I’m going to see better results with the propionate
and even better results with the suspension. Sure, I
may need to inject the propionate and suspension more
often, but in the long run it’ll pay off for me. (Not
that I’d use steroids, of course. No sir, not me.
They’re illegal!)
Conclusions
To recap everything mentioned here in this article,
remember the following:
1) HPTA suppression is virtually inevitable. Even a
single 100mg injection of nandrolone will cause full
suppression for almost a week and you won’t return to
a normal HPTA for at least two weeks. Plan your cycle
accordingly and overshoot your goals knowing you’ll
lose something.
2) Injection volume and concentration are important.

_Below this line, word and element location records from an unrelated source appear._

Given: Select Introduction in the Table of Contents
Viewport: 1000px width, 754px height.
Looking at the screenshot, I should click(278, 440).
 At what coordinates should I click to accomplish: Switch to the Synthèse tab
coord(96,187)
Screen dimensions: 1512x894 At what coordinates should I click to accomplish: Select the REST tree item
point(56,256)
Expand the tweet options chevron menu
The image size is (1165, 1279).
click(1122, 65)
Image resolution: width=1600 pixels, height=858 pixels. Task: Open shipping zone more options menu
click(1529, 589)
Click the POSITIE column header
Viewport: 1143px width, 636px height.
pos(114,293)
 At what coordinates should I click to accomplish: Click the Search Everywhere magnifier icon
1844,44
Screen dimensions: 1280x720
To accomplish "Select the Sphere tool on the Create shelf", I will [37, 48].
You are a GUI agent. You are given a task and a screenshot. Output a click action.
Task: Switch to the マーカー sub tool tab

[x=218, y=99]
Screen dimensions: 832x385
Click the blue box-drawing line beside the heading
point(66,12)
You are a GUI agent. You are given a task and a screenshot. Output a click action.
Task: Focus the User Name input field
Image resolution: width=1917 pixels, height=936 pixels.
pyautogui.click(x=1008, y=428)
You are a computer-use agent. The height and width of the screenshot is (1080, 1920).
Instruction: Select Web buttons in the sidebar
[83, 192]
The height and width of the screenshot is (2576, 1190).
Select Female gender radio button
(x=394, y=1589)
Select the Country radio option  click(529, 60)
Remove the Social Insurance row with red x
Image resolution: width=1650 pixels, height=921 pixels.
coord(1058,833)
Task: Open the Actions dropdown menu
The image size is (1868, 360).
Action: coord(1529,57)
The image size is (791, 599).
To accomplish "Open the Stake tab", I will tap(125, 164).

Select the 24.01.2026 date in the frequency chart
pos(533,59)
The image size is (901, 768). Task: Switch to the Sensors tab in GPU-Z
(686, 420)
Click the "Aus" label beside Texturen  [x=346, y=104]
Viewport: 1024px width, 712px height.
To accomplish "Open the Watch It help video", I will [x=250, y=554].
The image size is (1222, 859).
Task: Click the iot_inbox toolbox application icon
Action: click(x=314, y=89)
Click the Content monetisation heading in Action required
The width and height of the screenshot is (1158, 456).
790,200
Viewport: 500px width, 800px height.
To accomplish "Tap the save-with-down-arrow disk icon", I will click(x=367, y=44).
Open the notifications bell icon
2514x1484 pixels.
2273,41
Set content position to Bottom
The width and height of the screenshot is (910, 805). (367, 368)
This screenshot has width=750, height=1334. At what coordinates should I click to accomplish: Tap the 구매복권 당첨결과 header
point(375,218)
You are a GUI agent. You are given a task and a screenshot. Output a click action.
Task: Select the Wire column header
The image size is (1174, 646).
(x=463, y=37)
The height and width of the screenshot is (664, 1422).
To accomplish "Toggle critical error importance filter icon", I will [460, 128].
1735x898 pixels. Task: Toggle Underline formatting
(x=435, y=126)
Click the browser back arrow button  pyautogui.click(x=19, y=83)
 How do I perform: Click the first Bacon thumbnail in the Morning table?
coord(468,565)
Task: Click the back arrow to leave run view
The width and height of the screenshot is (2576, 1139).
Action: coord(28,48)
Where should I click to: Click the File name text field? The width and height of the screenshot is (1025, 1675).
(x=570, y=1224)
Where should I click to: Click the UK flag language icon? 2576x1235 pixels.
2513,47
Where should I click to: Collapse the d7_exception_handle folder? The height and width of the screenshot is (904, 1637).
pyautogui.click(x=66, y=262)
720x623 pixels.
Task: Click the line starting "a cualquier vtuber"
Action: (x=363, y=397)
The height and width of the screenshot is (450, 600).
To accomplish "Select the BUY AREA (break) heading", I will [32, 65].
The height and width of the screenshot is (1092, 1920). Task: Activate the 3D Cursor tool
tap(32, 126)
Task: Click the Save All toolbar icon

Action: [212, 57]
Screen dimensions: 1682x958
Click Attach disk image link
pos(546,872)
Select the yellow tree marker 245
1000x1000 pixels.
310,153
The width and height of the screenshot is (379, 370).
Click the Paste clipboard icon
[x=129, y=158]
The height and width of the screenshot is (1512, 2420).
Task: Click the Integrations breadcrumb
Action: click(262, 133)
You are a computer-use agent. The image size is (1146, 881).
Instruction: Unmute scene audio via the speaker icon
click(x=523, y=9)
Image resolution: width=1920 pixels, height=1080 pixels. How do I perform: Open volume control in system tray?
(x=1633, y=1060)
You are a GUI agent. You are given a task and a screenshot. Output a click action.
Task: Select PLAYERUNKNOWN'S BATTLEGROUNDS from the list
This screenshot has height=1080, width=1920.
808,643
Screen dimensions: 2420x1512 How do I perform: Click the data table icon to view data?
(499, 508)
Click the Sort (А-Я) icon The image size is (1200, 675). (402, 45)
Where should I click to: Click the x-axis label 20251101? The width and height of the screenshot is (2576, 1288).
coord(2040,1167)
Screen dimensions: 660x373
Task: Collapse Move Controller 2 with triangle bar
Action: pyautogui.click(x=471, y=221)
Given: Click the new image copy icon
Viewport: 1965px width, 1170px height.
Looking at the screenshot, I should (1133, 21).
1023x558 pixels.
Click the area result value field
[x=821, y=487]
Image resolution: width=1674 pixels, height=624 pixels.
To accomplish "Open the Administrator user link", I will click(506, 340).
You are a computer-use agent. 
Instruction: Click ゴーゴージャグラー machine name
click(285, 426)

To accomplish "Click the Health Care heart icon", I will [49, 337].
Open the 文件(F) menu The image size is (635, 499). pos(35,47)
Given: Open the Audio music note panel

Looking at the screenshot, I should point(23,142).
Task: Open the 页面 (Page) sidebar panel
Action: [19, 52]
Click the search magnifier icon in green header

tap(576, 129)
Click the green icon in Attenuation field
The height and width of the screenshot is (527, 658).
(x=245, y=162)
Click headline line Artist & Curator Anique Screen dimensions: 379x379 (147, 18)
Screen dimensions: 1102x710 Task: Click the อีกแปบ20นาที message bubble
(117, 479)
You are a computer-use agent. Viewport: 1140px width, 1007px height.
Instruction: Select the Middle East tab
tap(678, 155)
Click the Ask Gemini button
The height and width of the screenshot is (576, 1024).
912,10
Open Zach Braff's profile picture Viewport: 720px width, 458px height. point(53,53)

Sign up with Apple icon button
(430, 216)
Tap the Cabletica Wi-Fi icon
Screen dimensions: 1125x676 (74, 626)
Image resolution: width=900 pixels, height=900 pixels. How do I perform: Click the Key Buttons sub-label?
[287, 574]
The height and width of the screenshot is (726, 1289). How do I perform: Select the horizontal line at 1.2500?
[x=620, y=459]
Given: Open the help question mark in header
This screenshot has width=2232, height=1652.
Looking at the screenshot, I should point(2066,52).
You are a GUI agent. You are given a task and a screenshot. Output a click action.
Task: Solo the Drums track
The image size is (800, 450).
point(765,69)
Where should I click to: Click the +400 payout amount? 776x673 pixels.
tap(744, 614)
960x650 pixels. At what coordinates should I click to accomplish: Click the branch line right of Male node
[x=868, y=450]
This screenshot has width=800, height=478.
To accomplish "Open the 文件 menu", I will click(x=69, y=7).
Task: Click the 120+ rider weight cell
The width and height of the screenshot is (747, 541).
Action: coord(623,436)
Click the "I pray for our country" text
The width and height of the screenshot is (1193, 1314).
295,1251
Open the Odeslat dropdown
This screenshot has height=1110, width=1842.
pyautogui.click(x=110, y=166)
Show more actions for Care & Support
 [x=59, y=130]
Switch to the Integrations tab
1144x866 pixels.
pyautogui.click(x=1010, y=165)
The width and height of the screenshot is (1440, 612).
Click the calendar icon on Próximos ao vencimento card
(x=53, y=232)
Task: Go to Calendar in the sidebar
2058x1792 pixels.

When available, opt for the highest concentration on a
mg/ml basis.
3) Injection site is important. The best place for
maximal plasma levels seems to be the glutes.
4) Side chain ester length is probably the single most
important factor in influencing plasma levels. The
shorter the ester (and the half life) the better. You
may have to inject more often, but in the long run
it’ll be worth it.
There you go, the new "rules" of steroid use. Put them
to use wisely!
Reference
The Journal of Pharmacology And Experimental
Therapeutics, Vol 281, No. 1; 93-102, 1997.